[Pixel coordinate grounding data]
┄┄┄┄┄┄
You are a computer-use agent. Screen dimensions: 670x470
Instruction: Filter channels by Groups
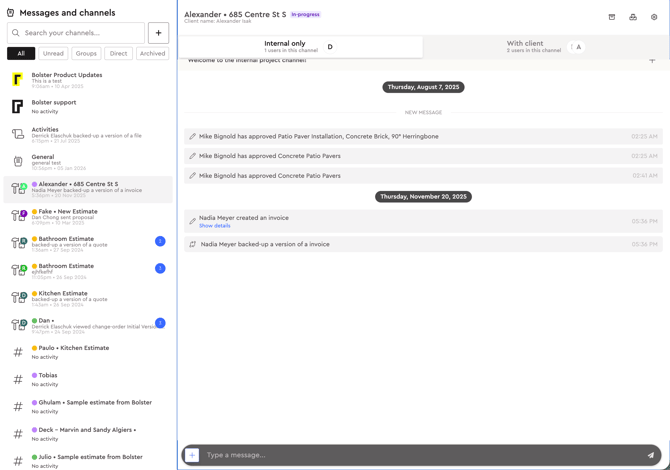pos(86,53)
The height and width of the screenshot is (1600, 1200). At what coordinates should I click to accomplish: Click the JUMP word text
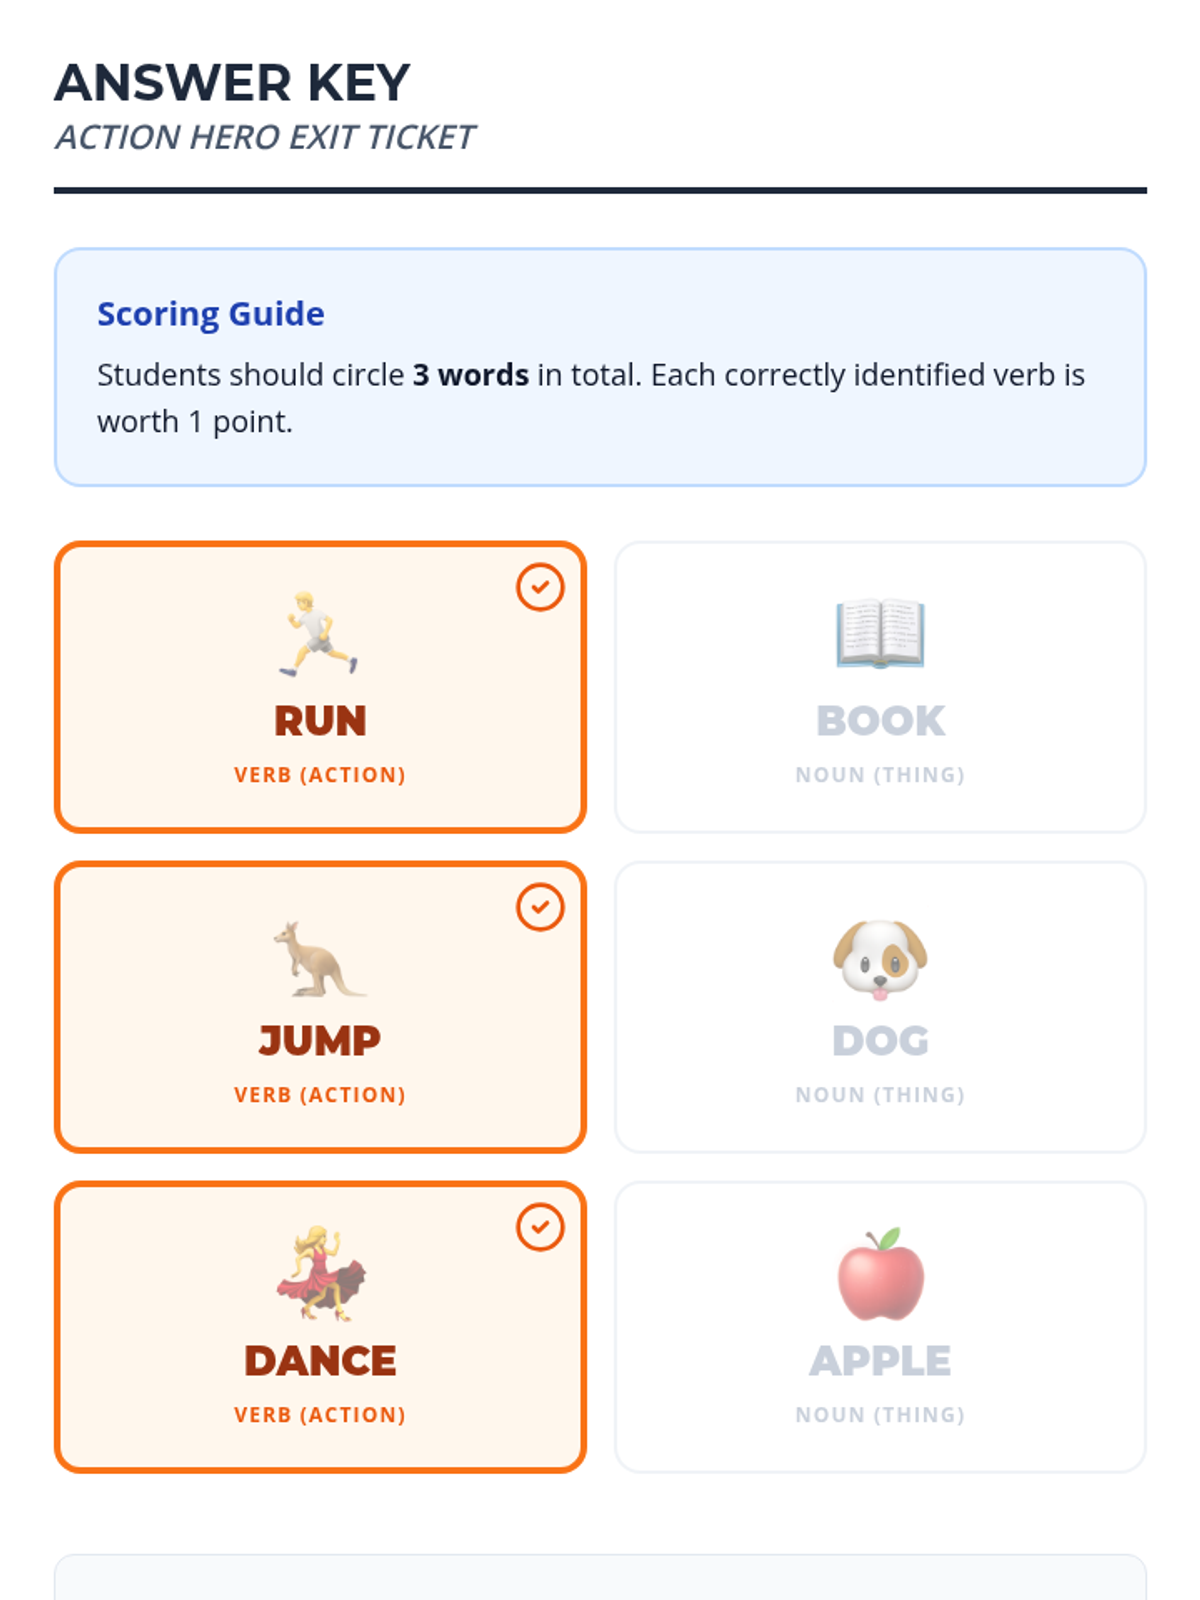(x=320, y=1041)
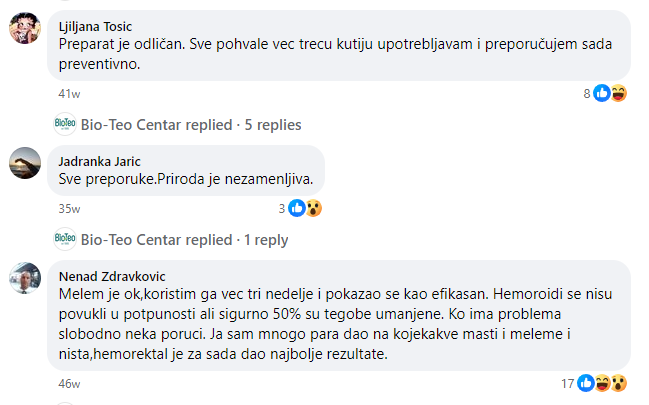Click the 35w timestamp under Jadranka's comment
649x405 pixels.
point(69,209)
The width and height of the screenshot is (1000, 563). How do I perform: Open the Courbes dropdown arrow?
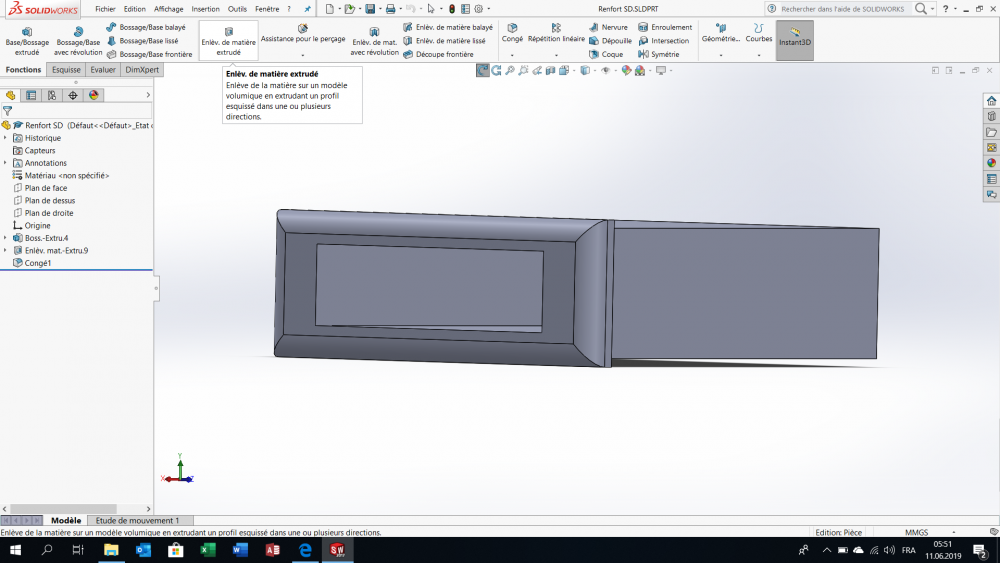coord(759,55)
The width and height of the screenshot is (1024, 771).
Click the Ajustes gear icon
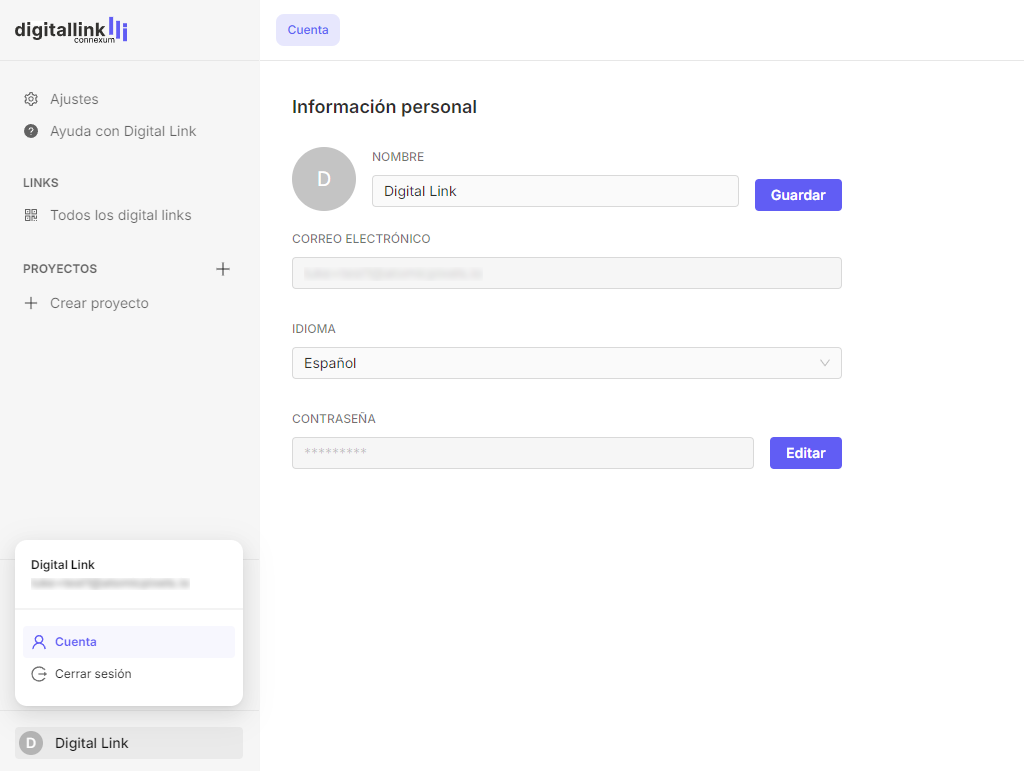(x=31, y=99)
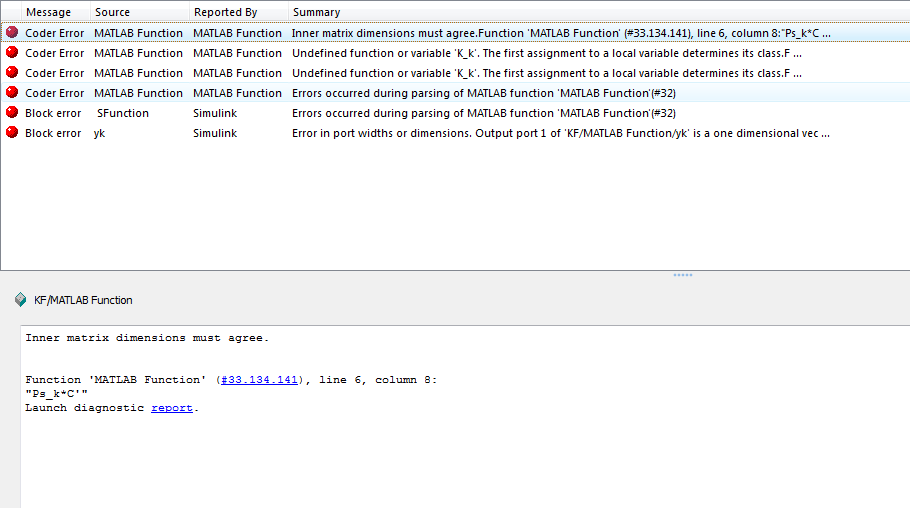Image resolution: width=910 pixels, height=508 pixels.
Task: Select the "Error in port widths" summary text
Action: (560, 133)
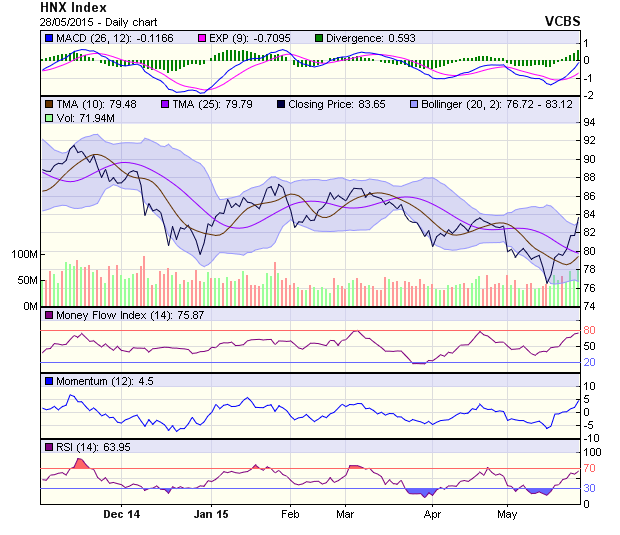Select the Money Flow Index legend marker
The height and width of the screenshot is (535, 620).
(x=49, y=316)
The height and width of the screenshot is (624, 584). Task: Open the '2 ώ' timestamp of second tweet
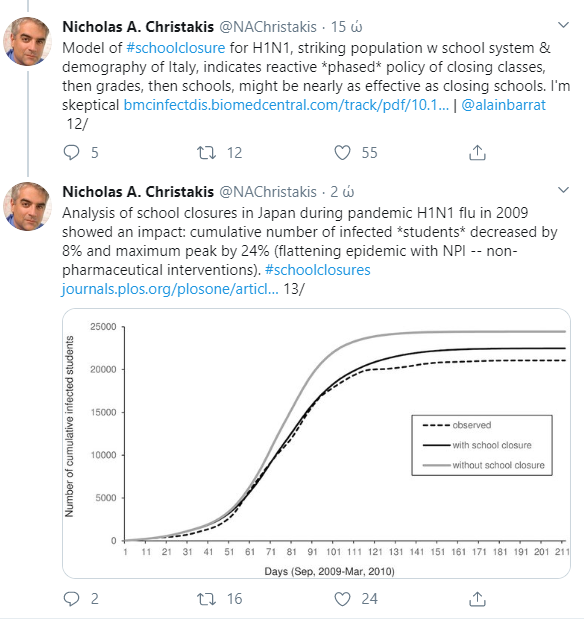click(342, 192)
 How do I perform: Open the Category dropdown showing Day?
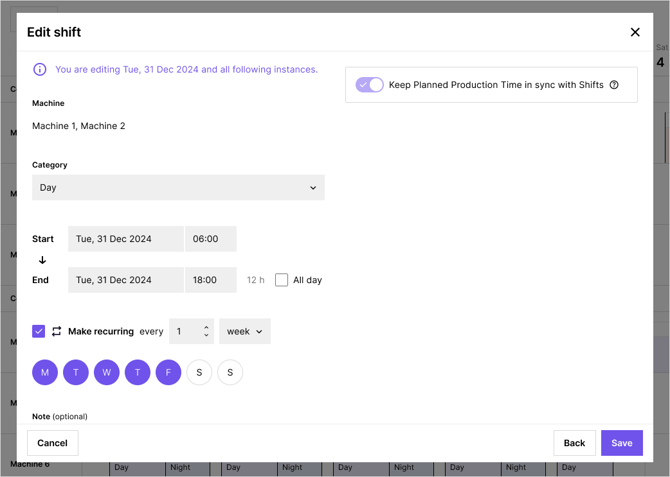click(178, 188)
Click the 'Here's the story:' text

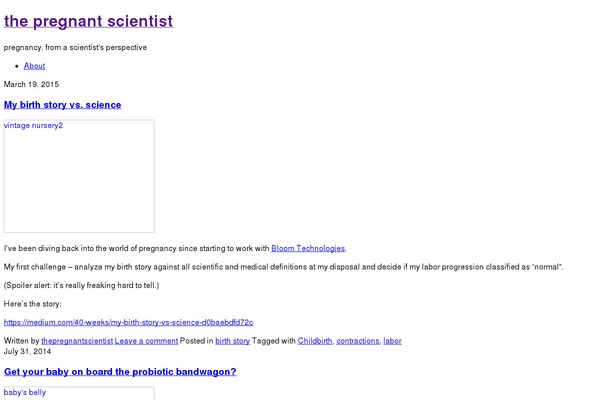click(x=33, y=303)
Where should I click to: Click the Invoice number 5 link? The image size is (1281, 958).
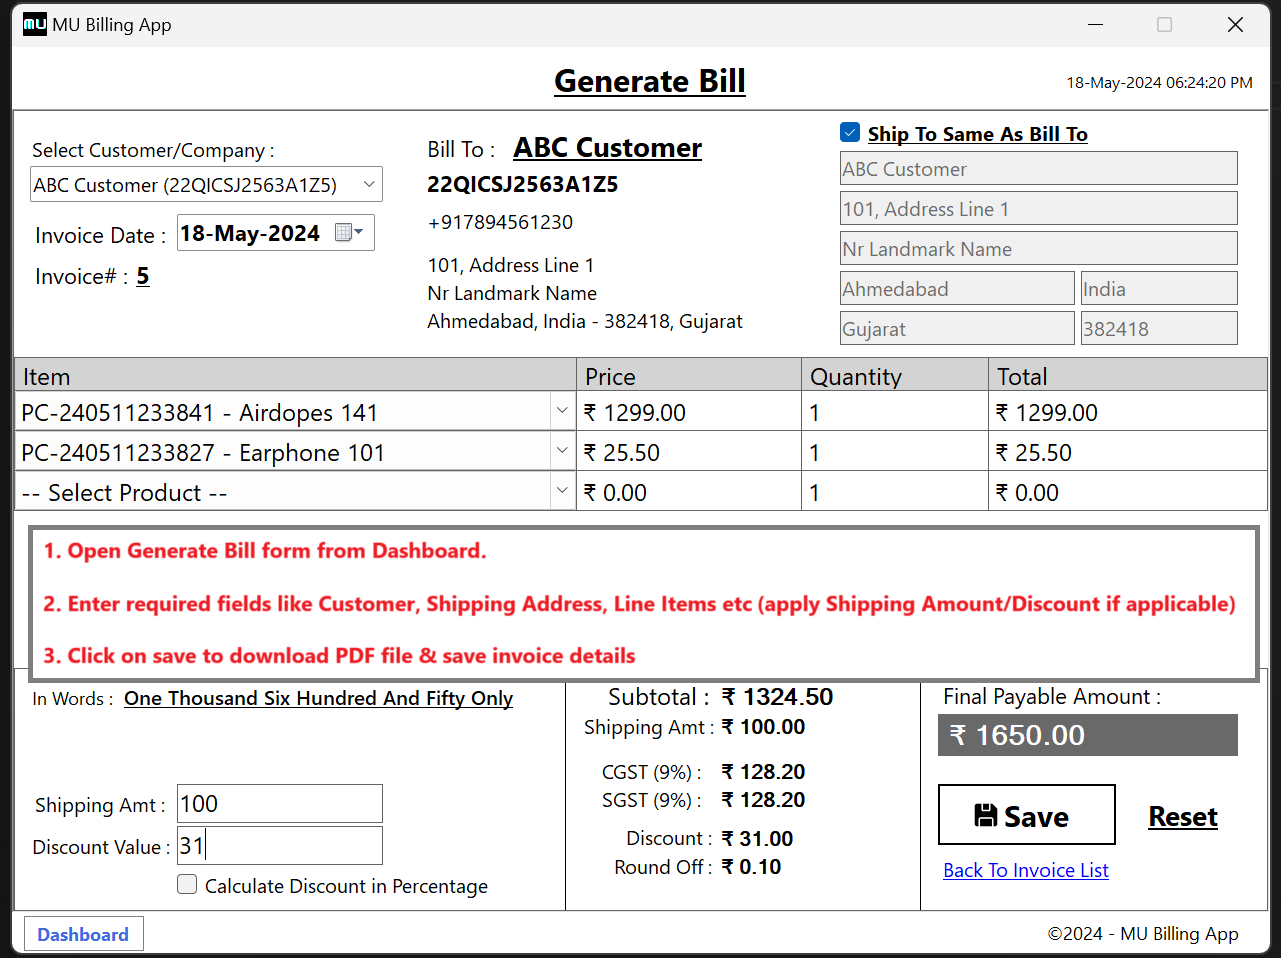click(142, 276)
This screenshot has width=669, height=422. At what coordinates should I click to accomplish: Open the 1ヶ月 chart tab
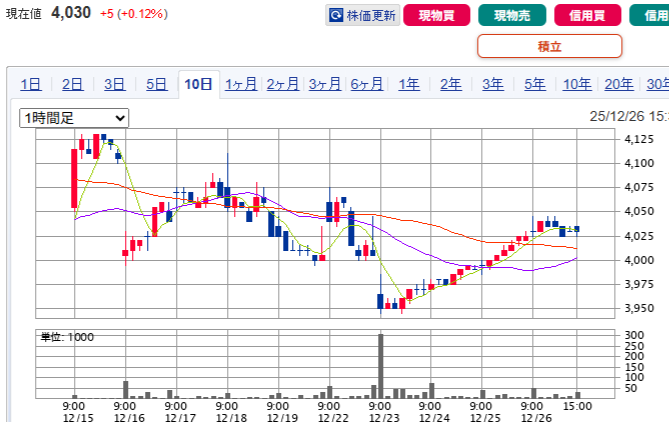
┄┄┄┄┄┄
Leave the pictures out and output all of the data verbatim.

You are a computer-use agent. Screen dimensions: 670x470
Instruction: Filter channels by Groups
pos(86,53)
The height and width of the screenshot is (1600, 1200). At what coordinates should I click to accomplish: Click the JUMP word text
(x=320, y=1041)
Click the 35w timestamp under Jadranka's comment
649x405 pixels.
point(69,209)
The width and height of the screenshot is (1000, 563). How do I perform: Open the Courbes dropdown arrow?
coord(759,55)
The width and height of the screenshot is (1024, 771).
Click the Ajustes gear icon
(x=31, y=99)
Image resolution: width=910 pixels, height=508 pixels.
Task: Select the "Error in port widths" summary text
Action: (560, 133)
Select the Money Flow Index legend marker
The height and width of the screenshot is (535, 620).
(x=49, y=316)
The height and width of the screenshot is (624, 584). Task: Open the '2 ώ' timestamp of second tweet
click(342, 192)
 How do I perform: Open the Category dropdown showing Day?
click(178, 188)
Click the 'Here's the story:' text

click(x=33, y=303)
Where should I click to: Click the Invoice number 5 link? The image size is (1281, 958).
click(142, 276)
This screenshot has width=669, height=422. At what coordinates should I click to accomplish: Open the 1ヶ月 chart tab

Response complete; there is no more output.